Les droits honorifiques et la prééminence dans l’église d’Yermenonville
Les relations entre les seigneurs d’Yermenonville et ceux de Boigneville n’ont apparemment jamais été ni simples ni cordiales ! Tout d’abord il faut souligner que les deux seigneuries étaient situées sur la même paroisse, celle d’Yermenonville, mais que les églises successives y ont été bâties par les seigneurs de Boigneville. Dans plusieurs documents, les seigneurs de la famille d’Ecrosnes évoquent leurs « prédécesseurs, fondateurs et patrons » de l’église d’Yermenonville : cela signifie qu’ils en ont financé la construction, et qu’ils l’ont dotée (par exemple, en donnant des terres de rapport à la fabrique). En contrepartie, car une telle opération avait ses avantages, les fondateurs et patrons et leurs successeurs ont bénéficié de la primauté des «droits honorifiques» dans l’église d’Yermenonville, et du droit de percevoir les dîmes de Boigneville, dites « inféodées », en lieu et place du curé.   
Nous ne savons pas si le premier fondateur a été Ingelbert de Boigneville, son fils Hervé, ou bien un de leurs successeurs de la famille de Champelin. Seule certitude : en 1355, dans son aveu à Foulques de Loudun, Jeanne d’Ecrosnes, présentée comme « dame de Boigneville » et probablement soeur de Renault d’Ecrosnes, reconnaît percevoir les dîmes de grain et de vin de Boigneville. C’est donc une affaire très ancienne. 

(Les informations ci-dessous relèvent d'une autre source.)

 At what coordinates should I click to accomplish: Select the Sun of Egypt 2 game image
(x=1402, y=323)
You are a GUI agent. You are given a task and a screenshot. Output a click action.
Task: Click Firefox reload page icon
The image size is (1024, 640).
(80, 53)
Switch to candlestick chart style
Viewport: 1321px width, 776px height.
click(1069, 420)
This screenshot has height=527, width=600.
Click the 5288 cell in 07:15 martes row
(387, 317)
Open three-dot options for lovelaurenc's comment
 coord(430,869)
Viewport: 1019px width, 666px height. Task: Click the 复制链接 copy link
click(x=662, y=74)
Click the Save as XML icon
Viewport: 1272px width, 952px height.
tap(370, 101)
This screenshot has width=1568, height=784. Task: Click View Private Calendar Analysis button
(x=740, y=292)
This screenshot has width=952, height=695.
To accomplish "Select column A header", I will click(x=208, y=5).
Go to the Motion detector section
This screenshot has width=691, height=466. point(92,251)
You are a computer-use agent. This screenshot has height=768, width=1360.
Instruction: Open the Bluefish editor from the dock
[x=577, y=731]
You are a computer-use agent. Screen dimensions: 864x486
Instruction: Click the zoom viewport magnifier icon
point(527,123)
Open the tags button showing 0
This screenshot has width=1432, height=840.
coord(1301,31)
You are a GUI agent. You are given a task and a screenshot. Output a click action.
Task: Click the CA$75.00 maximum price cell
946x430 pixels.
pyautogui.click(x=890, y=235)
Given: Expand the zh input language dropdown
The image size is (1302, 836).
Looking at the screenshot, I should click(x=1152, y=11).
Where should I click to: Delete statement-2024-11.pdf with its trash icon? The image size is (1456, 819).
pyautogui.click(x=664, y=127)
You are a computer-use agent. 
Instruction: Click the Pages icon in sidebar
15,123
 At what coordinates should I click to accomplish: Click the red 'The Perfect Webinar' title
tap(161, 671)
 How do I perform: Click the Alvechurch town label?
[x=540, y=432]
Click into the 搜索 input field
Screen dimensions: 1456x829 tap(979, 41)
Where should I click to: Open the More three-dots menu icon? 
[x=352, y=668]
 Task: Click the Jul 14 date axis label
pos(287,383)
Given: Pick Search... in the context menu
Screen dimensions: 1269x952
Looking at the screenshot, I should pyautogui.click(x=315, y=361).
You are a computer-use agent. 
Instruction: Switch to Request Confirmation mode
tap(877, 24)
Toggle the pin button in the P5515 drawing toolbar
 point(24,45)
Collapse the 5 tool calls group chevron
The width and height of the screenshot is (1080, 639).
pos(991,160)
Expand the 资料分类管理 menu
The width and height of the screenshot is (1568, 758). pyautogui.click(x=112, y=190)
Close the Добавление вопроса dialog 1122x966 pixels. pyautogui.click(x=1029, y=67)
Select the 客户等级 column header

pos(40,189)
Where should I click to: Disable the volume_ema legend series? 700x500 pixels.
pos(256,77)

Quelle est donc la substance de ces droits honorifiques ? L’Encyclopédie de Diderot et d’Alembert le dit assez clairement : c’est le droit d’avoir un banc permanent dans le chœur, et une litre ou ceinture funèbre autour de l'église, tant au dedans qu'au dehors, et d’être enterré dans le chœur de l’église. 

Si plusieurs seigneurs disposent de ces droits, celui qui a la prééminence est mieux placé, et bénéficie « de la préséance à l'église, aux processions et aux assemblées qui regardent le bien de l'église, à avoir le premier l'eau bénite, l'encensement, le pain béni, le baiser de la paix, la recommandation aux prières nominales ». 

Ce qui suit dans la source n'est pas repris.